After an episode so brutal it came with a content warning, plenty of people are wondering why they put themselves through this every week – so one of the show's writers is promising that it's worth it.

The Handmaid’s Tale is one of the most beautifully acted and shot dramas on TV, but it’s not exactly relaxing viewing.

When it’s not having its characters mutilated, lynched, tortured, imprisoned, physically violated, emotionally brutalised, or led inexorably down the road from the world we recognise towards the horrors of Gilead in sickening flashbacks, it’s building towards the next grim revelation.

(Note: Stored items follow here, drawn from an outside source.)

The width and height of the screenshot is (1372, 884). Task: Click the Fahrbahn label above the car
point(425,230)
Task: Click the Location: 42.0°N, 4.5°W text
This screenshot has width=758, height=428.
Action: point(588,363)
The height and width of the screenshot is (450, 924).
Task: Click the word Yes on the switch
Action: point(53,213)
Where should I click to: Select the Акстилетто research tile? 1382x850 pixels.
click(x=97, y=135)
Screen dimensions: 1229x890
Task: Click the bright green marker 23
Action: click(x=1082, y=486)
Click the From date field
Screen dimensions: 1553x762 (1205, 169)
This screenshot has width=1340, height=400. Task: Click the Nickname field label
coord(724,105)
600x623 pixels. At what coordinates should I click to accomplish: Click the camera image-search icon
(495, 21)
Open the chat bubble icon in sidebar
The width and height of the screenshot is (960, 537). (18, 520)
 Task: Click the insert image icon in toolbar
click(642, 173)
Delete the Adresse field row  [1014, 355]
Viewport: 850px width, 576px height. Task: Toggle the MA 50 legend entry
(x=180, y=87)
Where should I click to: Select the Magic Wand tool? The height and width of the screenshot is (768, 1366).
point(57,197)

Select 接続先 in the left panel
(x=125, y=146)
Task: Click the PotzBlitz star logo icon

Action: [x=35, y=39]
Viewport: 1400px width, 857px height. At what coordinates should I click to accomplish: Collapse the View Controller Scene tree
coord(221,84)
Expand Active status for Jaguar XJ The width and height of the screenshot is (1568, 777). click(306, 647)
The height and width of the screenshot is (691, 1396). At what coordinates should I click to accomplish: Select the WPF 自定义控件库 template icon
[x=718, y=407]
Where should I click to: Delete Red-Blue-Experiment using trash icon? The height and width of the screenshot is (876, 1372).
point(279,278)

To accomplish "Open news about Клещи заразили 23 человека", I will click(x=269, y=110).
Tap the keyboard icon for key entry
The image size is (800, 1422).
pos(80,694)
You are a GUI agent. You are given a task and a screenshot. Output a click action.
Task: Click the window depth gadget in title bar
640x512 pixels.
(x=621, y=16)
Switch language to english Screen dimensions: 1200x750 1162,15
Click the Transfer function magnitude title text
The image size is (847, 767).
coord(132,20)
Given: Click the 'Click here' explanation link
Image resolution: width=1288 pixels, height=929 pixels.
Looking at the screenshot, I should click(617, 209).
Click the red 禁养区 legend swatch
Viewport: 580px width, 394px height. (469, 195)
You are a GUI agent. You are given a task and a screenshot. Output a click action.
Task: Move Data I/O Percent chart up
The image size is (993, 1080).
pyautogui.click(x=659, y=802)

So when an episode of this show needs an extra content warning, as last week’s episode ‘The Last Ceremony’ did, you know you’re going to need extras of whatever your coping substance of choice is.

And they weren’t kidding. The episode showcased the considerable range of Elisabeth Moss’s cry-acting, as her character June (AKA Offred) endured horror after horror: a false labour that forced her to confront her impending separation from her unborn child and the brief relief that it would be delayed, a violent rape at the hands of the Waterfords (as opposed to, you know, the grimly ritualised monthly rape the handmaids are subjected to), and an agonisingly short reunion with her daughter Hannah.

Whether it was the protracted, unflinching assault scene, the wrenching (and coincidentally ripped from the headlines) mother-and-child separation, or the one-two gut punch of both, even the viewers who have stuck with the show through everything so far are struggling.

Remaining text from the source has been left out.